GATE-2018 (24) :Wyllie – Time average equation

CSIR-NET 2014

108. A seismic survey over a horizontal reflector brought out a two-way travel time of 1.0 sec at the shot point, while the refraction survey brought out the intercept time of 0.8 sec. A detector placed at 1.8km distance from the shot point received the refracted and reflected waves simultaneously.

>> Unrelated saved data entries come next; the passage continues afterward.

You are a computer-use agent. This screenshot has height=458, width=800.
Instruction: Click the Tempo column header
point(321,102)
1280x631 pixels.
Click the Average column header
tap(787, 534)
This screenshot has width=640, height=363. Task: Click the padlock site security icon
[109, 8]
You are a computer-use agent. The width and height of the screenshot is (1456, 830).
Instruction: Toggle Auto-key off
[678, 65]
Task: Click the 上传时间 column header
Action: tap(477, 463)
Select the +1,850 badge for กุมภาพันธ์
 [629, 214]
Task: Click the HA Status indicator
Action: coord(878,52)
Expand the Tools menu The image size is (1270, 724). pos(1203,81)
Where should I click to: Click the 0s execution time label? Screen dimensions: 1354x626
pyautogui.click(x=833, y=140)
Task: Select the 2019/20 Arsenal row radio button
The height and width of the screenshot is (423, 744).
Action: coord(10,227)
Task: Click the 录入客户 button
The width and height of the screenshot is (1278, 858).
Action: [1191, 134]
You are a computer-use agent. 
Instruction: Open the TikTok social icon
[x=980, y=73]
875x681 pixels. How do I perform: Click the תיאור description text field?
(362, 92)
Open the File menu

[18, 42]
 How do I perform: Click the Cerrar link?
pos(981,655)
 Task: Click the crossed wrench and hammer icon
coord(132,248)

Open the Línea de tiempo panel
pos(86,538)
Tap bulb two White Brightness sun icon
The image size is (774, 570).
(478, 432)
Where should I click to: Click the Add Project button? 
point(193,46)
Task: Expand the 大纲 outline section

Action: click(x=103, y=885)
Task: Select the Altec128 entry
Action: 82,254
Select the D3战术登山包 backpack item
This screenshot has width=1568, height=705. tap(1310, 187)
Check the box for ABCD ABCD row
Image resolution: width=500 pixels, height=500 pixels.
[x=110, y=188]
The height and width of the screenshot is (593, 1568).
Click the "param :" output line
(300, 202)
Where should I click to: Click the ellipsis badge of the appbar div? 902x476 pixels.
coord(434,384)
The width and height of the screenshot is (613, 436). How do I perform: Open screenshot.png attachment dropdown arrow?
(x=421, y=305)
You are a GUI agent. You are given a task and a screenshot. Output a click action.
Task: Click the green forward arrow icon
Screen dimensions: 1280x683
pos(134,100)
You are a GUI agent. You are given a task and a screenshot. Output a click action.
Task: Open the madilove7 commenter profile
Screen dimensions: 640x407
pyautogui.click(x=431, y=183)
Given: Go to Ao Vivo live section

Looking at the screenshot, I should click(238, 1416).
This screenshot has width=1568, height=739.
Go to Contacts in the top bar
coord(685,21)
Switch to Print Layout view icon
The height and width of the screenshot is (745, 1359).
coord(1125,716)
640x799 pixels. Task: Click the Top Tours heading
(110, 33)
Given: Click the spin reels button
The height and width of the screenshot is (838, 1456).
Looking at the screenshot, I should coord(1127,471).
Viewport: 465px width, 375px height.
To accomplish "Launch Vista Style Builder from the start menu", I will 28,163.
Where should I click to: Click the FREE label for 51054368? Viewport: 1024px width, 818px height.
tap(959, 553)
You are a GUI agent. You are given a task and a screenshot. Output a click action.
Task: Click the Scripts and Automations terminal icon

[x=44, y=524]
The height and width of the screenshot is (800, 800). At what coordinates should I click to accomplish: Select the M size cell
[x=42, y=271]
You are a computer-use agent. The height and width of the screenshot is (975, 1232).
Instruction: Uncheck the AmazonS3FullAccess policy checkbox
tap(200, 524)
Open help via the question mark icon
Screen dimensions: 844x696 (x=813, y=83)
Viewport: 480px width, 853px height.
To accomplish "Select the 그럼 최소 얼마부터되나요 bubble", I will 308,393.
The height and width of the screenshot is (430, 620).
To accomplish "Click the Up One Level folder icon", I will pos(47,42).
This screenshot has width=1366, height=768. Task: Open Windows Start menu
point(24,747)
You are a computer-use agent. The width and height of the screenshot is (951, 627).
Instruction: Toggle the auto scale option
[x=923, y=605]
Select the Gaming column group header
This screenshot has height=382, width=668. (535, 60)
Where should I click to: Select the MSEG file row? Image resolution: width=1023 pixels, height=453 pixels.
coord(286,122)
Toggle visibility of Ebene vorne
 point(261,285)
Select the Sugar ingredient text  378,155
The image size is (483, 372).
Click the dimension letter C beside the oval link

The depth to the reflector is...

A) 0.8km          B) 1.2km           C) 1.6km               D) 2.0

Solution:

Horizontal reflector is given in above problem

So, using NMO (normal move out)

Formula:

Δt_n = X² / (2*V²*ti) -----------------(1)

Δt_n = reflector travel time – intercept time

      = 1.0-0.8

Δt_n = 0.2 s

Offset distance (X)= 1800m

t_i = intercept time = 0.8 s

Substitute these values in eq (1)

above formula velocity (V) = X / (2*t_i* Δt_n)^1/2 ----------------------(2)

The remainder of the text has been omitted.